| Your goal |
From the first line to the last, write out the data below exactly.

| Records provided |
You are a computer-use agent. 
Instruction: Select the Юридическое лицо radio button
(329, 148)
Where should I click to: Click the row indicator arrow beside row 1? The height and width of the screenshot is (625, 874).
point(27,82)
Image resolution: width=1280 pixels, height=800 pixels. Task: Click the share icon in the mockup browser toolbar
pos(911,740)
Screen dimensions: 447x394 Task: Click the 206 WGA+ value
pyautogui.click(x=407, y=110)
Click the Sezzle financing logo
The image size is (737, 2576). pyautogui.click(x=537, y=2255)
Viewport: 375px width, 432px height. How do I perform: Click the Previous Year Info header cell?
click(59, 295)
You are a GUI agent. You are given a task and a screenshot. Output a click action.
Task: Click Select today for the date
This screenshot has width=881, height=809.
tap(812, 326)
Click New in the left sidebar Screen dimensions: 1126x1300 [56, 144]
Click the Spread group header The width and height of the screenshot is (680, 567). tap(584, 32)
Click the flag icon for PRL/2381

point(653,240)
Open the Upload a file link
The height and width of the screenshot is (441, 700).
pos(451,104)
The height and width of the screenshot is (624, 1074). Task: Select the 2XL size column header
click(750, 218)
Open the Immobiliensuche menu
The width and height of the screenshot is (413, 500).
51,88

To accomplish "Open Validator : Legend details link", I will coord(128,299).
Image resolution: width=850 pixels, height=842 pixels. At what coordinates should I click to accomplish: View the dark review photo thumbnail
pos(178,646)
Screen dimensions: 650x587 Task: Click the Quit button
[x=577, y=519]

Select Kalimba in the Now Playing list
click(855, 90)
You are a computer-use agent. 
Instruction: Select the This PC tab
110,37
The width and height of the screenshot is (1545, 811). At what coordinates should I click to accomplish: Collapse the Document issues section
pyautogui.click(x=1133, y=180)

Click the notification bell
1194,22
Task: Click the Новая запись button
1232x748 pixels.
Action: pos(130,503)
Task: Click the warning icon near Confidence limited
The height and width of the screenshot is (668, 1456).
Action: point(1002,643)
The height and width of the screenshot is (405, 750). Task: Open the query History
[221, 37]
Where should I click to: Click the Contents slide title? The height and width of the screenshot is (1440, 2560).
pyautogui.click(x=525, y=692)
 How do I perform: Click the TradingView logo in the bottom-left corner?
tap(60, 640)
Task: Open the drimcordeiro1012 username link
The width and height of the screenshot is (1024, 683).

| Exercise response |
You are a computer-use agent. 
Instruction: Select the Юридическое лицо radio button
(329, 148)
Where should I click to: Click the row indicator arrow beside row 1? The height and width of the screenshot is (625, 874).
point(27,82)
Image resolution: width=1280 pixels, height=800 pixels. Task: Click the share icon in the mockup browser toolbar
pos(911,740)
Screen dimensions: 447x394 Task: Click the 206 WGA+ value
pyautogui.click(x=407, y=110)
Click the Sezzle financing logo
The image size is (737, 2576). pyautogui.click(x=537, y=2255)
Viewport: 375px width, 432px height. How do I perform: Click the Previous Year Info header cell?
click(59, 295)
You are a GUI agent. You are given a task and a screenshot. Output a click action.
Task: Click Select today for the date
This screenshot has width=881, height=809.
tap(812, 326)
Click New in the left sidebar Screen dimensions: 1126x1300 [56, 144]
Click the Spread group header The width and height of the screenshot is (680, 567). tap(584, 32)
Click the flag icon for PRL/2381

point(653,240)
Open the Upload a file link
The height and width of the screenshot is (441, 700).
pos(451,104)
The height and width of the screenshot is (624, 1074). Task: Select the 2XL size column header
click(750, 218)
Open the Immobiliensuche menu
The width and height of the screenshot is (413, 500).
51,88

To accomplish "Open Validator : Legend details link", I will coord(128,299).
Image resolution: width=850 pixels, height=842 pixels. At what coordinates should I click to accomplish: View the dark review photo thumbnail
pos(178,646)
Screen dimensions: 650x587 Task: Click the Quit button
[x=577, y=519]

Select Kalimba in the Now Playing list
click(855, 90)
You are a computer-use agent. 
Instruction: Select the This PC tab
110,37
The width and height of the screenshot is (1545, 811). At what coordinates should I click to accomplish: Collapse the Document issues section
pyautogui.click(x=1133, y=180)

Click the notification bell
1194,22
Task: Click the Новая запись button
1232x748 pixels.
Action: pos(130,503)
Task: Click the warning icon near Confidence limited
The height and width of the screenshot is (668, 1456).
Action: point(1002,643)
The height and width of the screenshot is (405, 750). Task: Open the query History
[221, 37]
Where should I click to: Click the Contents slide title? The height and width of the screenshot is (1440, 2560).
pyautogui.click(x=525, y=692)
 How do I perform: Click the TradingView logo in the bottom-left corner?
tap(60, 640)
Task: Open the drimcordeiro1012 username link
The width and height of the screenshot is (1024, 683).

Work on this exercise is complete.